• [Extract provided]:

——

I have the following two tables:
Table_1
ID Interval
1 10
1 11
2 11
and
Table_2
ID Interval Rating
1 10 0.5
1 10 0.3
1 11 0.1
2 11 0.1
2 11 0.2
The output table should look like this:
ID Interval Mean Ratings
1 10 0.4
1 11 0.1
2 11 0.15
My goal is to join both tables based on the two conditions/columns ID and interval. Given that I have several ratings for the same ID and interval, I want to compute the mean of the ratings. Whereas the IDs are unique (~9500), the interval repeats for different IDs (as seen in the table above). My current approach is the join function with 2 by arguments. How can I create a final table in which Table_1 and Table_2 are joined based on the condition ID and interval, and receive the average rating in the result column?
left_join(Table_1, Table_2, by = c("ID" = "ID", "Interval" = "Interval"))
First of all you would need to summarize second table DT2
and then perform a right join with first table DT1
.
library(data.table)
DT1[DT2[, .(Mean_Rating = mean(Rating)), .(ID, Interval)], on = c(ID = "ID", Interval = "Interval")]
which gives
ID Interval Mean_Rating
1: 1 10 0.40
2: 1 11 0.10
3: 2 11 0.15
Sample data:
DT1 <- structure(list(ID = c(1L, 1L, 2L), Interval = c(10L, 11L, 11L
)), .Names = c("ID", "Interval"), class = c("data.table", "data.frame"
), row.names = c(NA, -3L))
DT2 <- structure(list(ID = c(1L, 1L, 1L, 2L, 2L), Interval = c(10L,
10L, 11L, 11L, 11L), Rating = c(0.5, 0.3, 0.1, 0.1, 0.2)), .Names = c("ID",
"Interval", "Rating"), class = c("data.table", "data.frame"), row.names = c(NA,
-5L))

——

• [Available data]:
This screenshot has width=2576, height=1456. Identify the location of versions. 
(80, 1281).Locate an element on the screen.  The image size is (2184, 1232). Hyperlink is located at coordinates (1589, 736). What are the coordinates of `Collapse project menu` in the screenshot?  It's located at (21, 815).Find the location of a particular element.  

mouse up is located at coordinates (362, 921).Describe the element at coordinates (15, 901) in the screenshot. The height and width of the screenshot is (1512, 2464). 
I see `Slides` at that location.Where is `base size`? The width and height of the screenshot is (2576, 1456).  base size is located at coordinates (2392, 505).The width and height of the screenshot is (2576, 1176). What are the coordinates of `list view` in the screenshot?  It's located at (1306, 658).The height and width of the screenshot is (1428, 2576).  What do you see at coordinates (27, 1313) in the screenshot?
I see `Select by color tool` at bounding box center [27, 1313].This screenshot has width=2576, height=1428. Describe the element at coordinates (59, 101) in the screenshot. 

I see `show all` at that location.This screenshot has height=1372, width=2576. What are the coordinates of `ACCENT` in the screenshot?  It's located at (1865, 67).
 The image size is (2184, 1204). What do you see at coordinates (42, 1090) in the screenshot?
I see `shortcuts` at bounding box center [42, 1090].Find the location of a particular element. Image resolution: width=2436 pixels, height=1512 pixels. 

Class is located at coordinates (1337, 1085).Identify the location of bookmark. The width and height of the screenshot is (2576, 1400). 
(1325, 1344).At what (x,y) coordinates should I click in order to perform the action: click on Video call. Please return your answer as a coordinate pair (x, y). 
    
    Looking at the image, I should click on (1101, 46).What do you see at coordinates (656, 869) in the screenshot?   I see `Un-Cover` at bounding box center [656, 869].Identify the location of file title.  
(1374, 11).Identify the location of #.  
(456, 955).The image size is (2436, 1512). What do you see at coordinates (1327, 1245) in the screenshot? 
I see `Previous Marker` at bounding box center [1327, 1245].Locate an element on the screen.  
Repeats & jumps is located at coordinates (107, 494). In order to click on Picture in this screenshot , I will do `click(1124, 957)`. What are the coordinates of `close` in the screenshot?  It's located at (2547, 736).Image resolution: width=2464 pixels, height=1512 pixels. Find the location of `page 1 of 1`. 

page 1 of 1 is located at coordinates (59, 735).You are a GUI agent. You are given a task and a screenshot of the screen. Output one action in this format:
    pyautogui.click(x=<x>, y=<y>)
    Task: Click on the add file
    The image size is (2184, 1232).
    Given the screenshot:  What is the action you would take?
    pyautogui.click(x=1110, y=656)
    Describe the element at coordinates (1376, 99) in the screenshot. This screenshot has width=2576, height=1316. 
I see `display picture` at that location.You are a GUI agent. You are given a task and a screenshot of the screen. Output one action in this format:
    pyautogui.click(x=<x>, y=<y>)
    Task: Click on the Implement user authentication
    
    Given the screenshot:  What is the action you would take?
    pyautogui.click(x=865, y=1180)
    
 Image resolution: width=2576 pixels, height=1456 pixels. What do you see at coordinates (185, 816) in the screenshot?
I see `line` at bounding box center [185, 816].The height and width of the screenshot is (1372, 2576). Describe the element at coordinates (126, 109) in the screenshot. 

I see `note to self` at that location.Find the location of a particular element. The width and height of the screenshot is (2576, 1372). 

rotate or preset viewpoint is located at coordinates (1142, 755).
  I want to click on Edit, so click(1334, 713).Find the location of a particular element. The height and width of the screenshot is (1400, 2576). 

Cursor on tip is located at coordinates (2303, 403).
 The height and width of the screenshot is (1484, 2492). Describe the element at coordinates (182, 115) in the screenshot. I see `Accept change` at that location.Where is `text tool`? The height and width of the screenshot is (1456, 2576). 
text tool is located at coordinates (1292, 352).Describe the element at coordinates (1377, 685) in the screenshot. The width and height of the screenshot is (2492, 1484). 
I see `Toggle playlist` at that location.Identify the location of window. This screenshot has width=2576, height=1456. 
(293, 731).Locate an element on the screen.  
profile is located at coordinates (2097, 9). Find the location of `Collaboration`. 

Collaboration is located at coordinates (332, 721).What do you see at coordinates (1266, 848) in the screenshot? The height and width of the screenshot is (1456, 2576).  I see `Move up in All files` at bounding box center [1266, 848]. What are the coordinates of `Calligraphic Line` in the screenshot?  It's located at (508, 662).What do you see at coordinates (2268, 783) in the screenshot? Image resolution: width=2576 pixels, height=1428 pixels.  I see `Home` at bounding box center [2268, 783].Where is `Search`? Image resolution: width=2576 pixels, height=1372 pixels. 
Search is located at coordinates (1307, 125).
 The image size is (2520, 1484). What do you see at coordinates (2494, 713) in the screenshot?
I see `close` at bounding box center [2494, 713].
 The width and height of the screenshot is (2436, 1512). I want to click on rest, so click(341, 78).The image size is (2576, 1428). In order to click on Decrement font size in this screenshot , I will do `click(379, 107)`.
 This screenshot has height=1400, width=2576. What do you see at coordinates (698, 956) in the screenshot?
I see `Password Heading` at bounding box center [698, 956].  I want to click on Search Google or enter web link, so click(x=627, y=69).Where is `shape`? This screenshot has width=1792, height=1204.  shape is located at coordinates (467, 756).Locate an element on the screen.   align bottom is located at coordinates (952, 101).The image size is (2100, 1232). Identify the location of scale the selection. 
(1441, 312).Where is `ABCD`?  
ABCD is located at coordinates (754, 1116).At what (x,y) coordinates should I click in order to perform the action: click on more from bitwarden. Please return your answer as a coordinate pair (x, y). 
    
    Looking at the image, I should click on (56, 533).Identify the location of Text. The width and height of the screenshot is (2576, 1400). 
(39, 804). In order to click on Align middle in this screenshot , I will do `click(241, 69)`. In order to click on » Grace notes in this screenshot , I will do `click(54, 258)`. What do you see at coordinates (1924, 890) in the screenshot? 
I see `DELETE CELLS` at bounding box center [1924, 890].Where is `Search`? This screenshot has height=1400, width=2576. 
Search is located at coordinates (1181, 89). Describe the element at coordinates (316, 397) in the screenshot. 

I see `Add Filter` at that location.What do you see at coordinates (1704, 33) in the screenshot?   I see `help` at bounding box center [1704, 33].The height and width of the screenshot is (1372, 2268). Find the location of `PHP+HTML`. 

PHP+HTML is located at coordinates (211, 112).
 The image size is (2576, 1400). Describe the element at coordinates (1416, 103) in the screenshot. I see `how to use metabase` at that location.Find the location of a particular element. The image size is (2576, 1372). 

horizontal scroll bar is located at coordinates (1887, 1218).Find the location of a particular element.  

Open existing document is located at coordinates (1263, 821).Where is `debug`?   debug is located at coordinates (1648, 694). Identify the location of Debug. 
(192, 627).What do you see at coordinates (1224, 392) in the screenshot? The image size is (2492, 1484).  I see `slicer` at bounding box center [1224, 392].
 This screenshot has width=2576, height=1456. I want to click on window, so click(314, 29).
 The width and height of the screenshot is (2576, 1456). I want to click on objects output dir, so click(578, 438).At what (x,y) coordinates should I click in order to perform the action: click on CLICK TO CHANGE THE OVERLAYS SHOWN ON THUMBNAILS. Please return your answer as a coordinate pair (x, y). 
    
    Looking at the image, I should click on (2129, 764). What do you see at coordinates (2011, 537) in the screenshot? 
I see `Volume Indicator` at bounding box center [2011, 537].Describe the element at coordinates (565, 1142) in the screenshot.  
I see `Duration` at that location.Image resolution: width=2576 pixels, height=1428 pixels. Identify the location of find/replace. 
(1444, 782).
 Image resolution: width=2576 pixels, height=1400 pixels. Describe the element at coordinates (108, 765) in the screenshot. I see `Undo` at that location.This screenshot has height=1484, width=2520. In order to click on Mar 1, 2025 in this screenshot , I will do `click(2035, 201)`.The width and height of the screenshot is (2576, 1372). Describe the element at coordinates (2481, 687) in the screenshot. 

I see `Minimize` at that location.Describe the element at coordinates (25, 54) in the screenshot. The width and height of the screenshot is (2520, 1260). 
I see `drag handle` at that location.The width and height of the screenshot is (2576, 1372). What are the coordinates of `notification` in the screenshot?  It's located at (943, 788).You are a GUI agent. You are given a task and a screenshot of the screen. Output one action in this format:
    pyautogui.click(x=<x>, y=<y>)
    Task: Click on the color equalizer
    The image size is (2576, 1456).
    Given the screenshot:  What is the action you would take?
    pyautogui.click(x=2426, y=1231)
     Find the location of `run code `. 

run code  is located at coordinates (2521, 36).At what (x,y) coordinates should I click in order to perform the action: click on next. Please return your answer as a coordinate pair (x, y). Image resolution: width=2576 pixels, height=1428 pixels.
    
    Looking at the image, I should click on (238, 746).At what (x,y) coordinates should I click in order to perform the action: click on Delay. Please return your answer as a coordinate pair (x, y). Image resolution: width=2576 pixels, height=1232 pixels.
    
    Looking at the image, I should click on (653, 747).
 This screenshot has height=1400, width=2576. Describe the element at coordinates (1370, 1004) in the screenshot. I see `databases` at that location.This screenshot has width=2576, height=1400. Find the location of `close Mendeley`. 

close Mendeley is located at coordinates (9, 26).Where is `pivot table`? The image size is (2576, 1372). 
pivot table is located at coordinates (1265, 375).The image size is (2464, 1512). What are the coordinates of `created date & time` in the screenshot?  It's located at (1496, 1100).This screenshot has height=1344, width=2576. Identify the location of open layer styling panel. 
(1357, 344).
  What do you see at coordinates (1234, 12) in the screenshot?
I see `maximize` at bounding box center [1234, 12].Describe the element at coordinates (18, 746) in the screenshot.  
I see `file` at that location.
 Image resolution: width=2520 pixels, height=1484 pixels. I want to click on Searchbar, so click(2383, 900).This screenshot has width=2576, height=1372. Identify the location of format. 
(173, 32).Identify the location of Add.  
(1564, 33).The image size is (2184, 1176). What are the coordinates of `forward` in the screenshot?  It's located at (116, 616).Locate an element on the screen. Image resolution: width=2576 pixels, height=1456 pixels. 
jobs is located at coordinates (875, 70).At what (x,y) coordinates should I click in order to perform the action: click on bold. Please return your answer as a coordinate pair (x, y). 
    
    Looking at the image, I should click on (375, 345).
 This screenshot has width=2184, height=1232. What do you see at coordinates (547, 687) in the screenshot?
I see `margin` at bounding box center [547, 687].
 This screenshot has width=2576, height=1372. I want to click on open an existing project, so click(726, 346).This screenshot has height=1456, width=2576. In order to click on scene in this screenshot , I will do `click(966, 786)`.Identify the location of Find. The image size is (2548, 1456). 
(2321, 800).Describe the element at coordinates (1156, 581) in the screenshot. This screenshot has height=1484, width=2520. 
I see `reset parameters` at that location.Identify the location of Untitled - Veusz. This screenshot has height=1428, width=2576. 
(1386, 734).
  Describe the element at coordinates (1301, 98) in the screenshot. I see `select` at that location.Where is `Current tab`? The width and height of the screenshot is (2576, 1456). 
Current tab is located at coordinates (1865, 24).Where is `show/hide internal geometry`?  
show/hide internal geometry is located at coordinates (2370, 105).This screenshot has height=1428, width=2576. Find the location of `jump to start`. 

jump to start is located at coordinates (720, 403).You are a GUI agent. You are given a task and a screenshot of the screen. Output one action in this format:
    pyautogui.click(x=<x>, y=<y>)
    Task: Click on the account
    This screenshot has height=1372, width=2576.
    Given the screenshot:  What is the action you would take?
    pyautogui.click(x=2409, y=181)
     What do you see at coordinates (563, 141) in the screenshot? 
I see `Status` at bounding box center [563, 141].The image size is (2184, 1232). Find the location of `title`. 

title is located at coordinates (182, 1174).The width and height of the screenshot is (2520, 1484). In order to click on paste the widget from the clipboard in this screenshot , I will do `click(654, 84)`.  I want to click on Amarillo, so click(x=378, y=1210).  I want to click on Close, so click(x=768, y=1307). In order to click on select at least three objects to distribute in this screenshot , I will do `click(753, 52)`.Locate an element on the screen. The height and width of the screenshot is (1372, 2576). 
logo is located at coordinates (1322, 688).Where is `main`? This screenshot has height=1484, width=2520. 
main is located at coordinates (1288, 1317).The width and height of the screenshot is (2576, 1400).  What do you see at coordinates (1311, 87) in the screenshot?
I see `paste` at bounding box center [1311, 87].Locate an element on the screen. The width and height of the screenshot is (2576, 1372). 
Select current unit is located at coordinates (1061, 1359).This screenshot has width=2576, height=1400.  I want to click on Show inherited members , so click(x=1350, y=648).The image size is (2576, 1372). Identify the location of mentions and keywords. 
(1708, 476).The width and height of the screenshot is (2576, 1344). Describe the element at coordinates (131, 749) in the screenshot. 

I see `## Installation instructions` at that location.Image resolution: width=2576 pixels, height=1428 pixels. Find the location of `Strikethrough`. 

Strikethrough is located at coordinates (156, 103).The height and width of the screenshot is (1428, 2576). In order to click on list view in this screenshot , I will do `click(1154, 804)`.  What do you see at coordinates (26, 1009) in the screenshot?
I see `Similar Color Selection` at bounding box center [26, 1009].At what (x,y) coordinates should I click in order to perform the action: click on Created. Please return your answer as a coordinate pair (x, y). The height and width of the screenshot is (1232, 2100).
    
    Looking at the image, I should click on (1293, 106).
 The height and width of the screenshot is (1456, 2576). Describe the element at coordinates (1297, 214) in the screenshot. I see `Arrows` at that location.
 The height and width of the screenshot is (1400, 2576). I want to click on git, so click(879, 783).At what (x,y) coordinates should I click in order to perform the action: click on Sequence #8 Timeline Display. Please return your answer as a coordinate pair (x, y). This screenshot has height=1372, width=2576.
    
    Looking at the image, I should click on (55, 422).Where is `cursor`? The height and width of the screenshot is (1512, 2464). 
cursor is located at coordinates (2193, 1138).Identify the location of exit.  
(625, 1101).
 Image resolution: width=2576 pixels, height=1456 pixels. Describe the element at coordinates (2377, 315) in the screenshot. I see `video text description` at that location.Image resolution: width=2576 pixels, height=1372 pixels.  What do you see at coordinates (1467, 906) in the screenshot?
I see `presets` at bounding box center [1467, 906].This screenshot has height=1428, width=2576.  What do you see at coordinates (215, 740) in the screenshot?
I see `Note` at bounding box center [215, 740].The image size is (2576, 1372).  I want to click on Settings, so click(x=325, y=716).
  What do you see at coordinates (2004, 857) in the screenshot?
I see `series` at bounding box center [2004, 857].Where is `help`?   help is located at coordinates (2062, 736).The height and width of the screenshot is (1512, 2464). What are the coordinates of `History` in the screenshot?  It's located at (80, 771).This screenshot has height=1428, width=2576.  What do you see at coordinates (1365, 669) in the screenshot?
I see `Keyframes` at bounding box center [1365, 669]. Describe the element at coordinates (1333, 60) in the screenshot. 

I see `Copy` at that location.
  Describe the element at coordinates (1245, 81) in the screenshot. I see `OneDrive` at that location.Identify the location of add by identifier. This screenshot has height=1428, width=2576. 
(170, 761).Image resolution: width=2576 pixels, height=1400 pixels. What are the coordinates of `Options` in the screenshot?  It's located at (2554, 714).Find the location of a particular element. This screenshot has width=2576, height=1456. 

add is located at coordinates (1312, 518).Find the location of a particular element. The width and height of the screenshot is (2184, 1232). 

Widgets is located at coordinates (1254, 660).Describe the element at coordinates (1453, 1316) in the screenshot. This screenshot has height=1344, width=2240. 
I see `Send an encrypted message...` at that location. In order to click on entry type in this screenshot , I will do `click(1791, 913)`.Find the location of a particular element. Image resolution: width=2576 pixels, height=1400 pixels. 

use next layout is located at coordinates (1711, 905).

——

• [Task details]:
From the forum thread on joining two tables above, copy the passage starting with "left_join(Table_1, Table_2, by" and going on through "library(data.table)", switching "summarize" to "aggregate".

• [Written response]:
left_join(Table_1, Table_2, by = c("ID" = "ID", "Interval" = "Interval"))
First of all you would need to aggregate second table DT2
and then perform a right join with first table DT1
.
library(data.table)